SUPPLIED ENTRIES:
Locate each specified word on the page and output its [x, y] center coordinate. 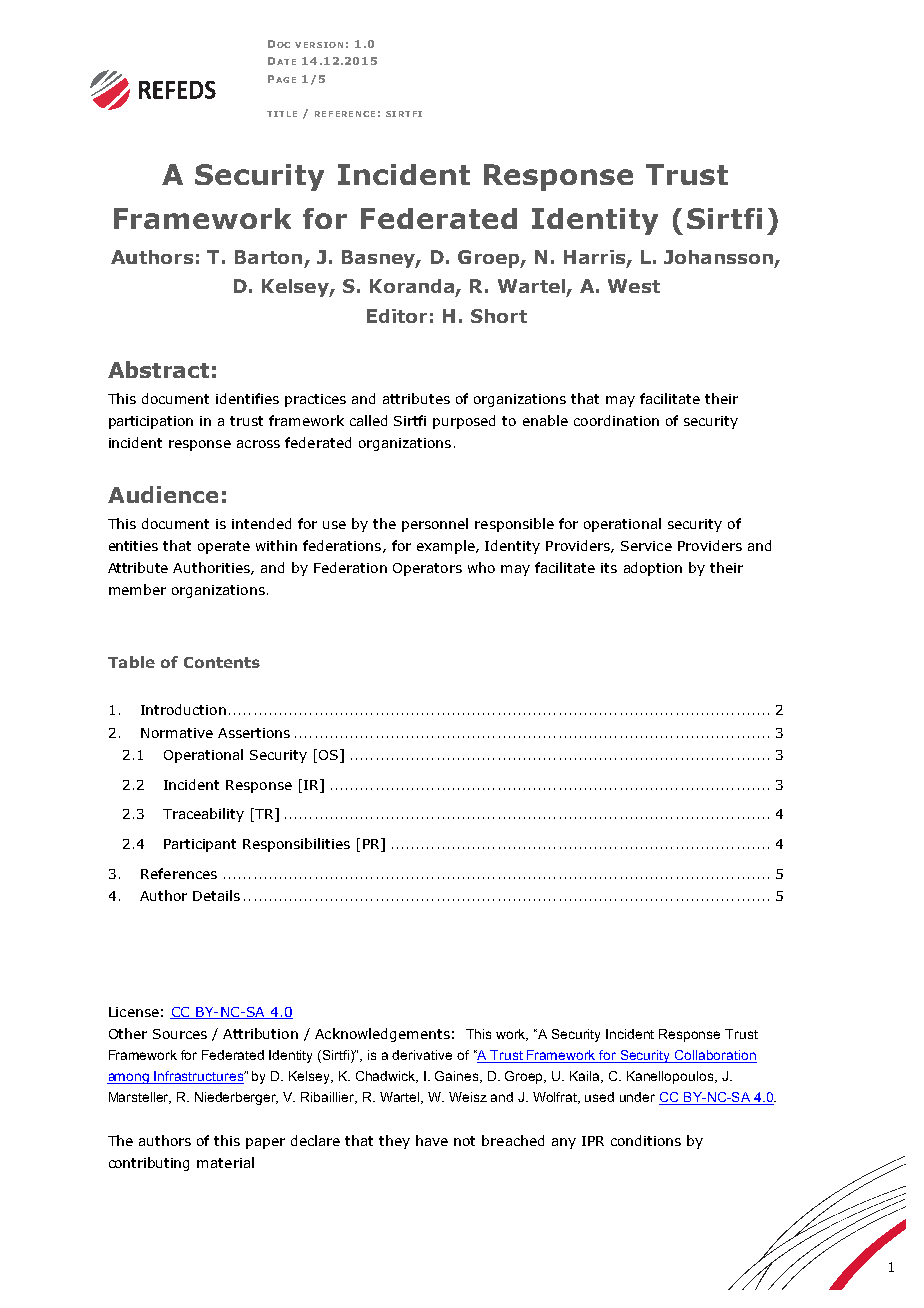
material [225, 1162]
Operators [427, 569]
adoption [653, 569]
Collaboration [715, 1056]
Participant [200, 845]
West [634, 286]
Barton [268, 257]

==

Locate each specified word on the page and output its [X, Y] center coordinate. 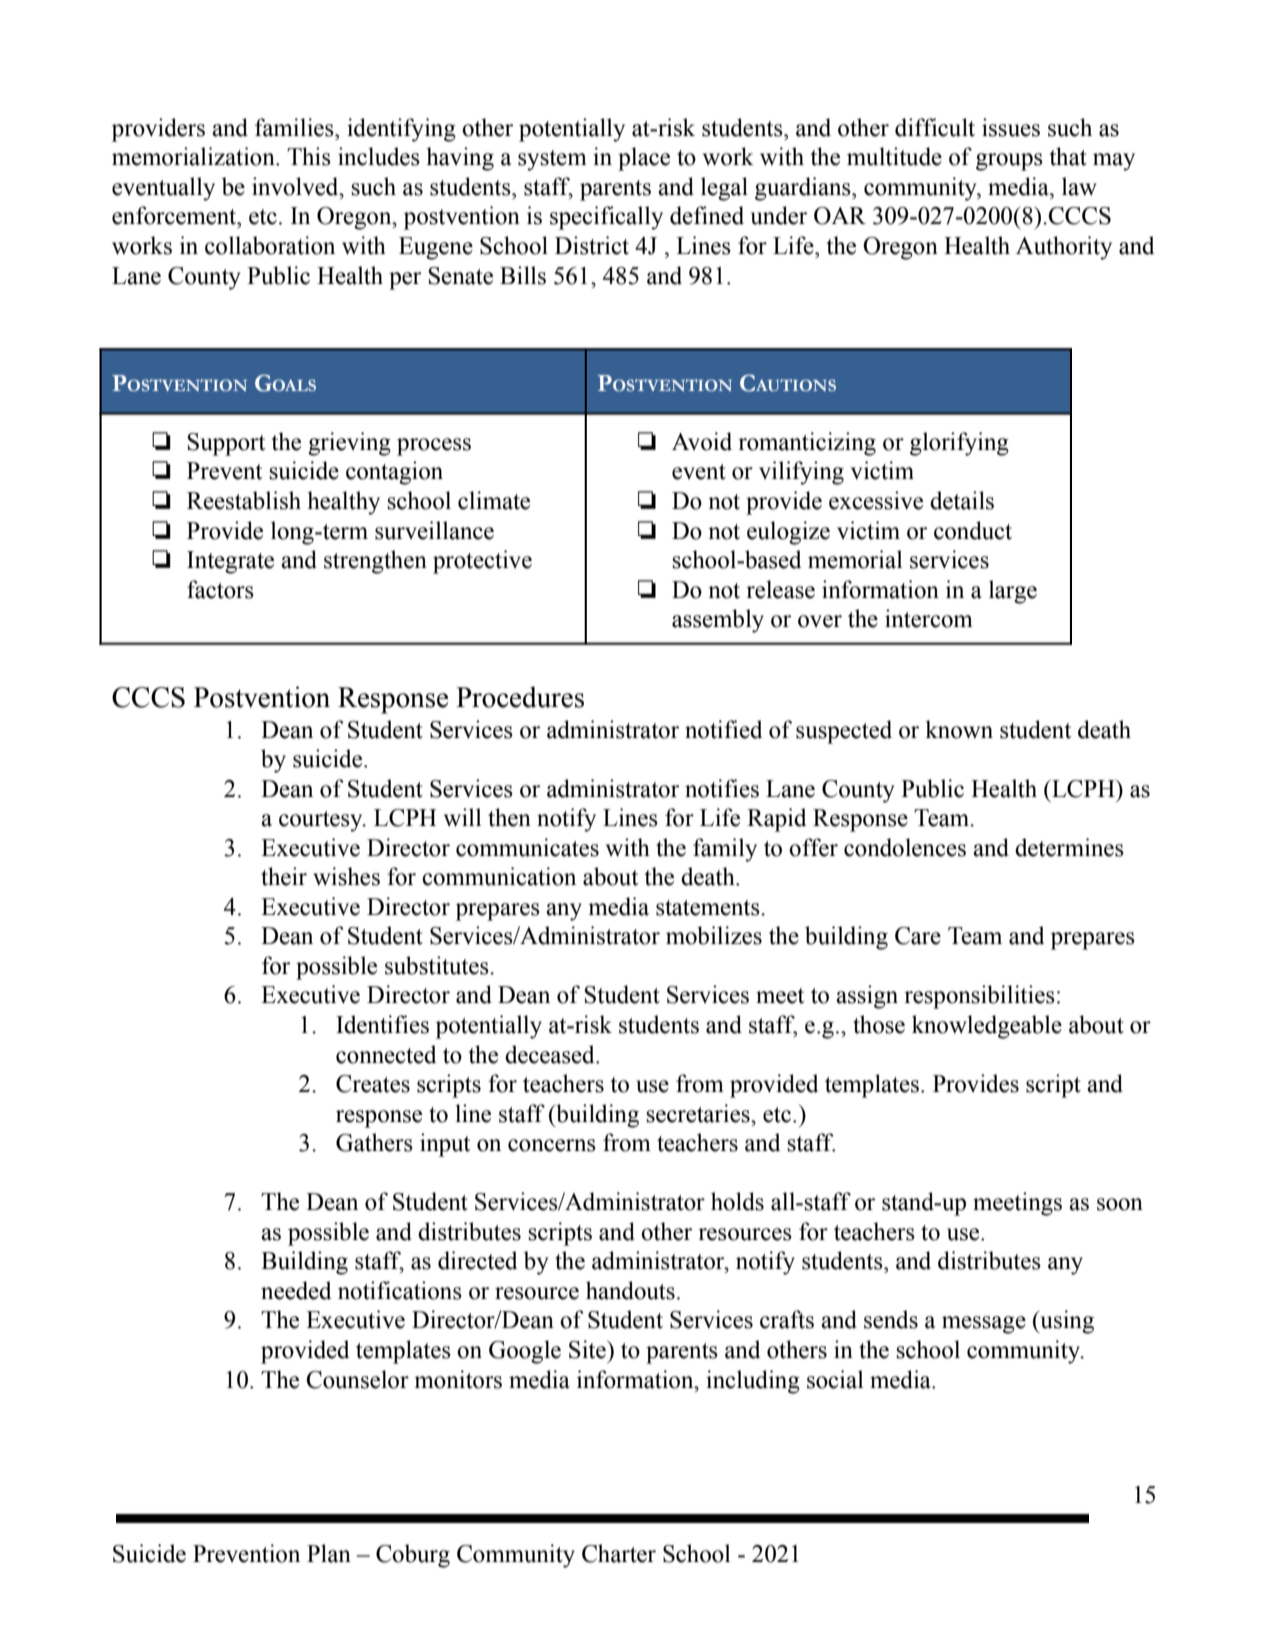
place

==

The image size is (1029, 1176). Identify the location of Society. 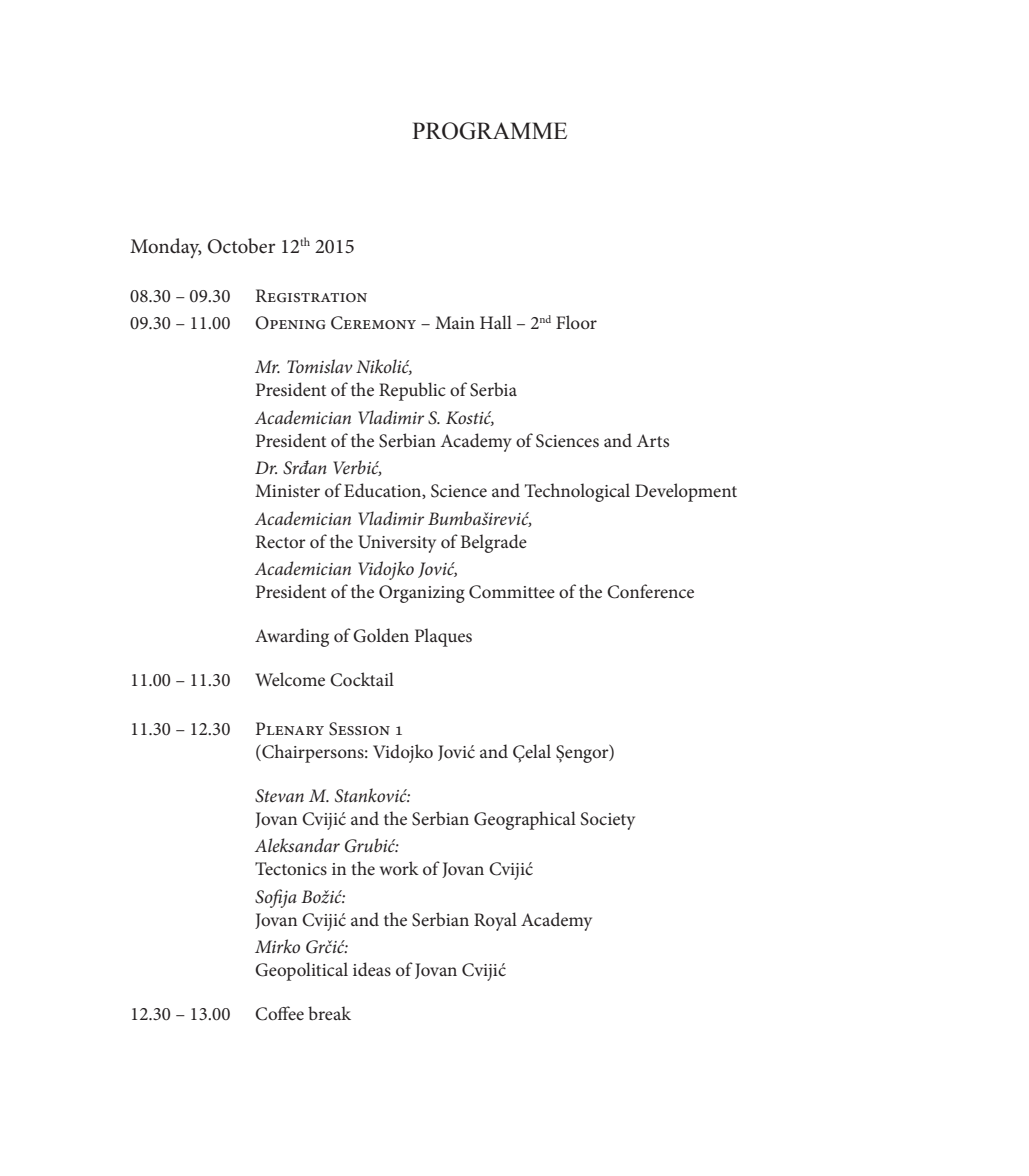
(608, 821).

STATED GOAL: Give everything from the line containing "The image size" down to the line containing "(608, 821)." again, replacing "Society" with "Community" and leaving the pictures out.

SOLUTION TO THE PROBLEM:
The image size is (1029, 1176). Identify the location of Community. 
(608, 821).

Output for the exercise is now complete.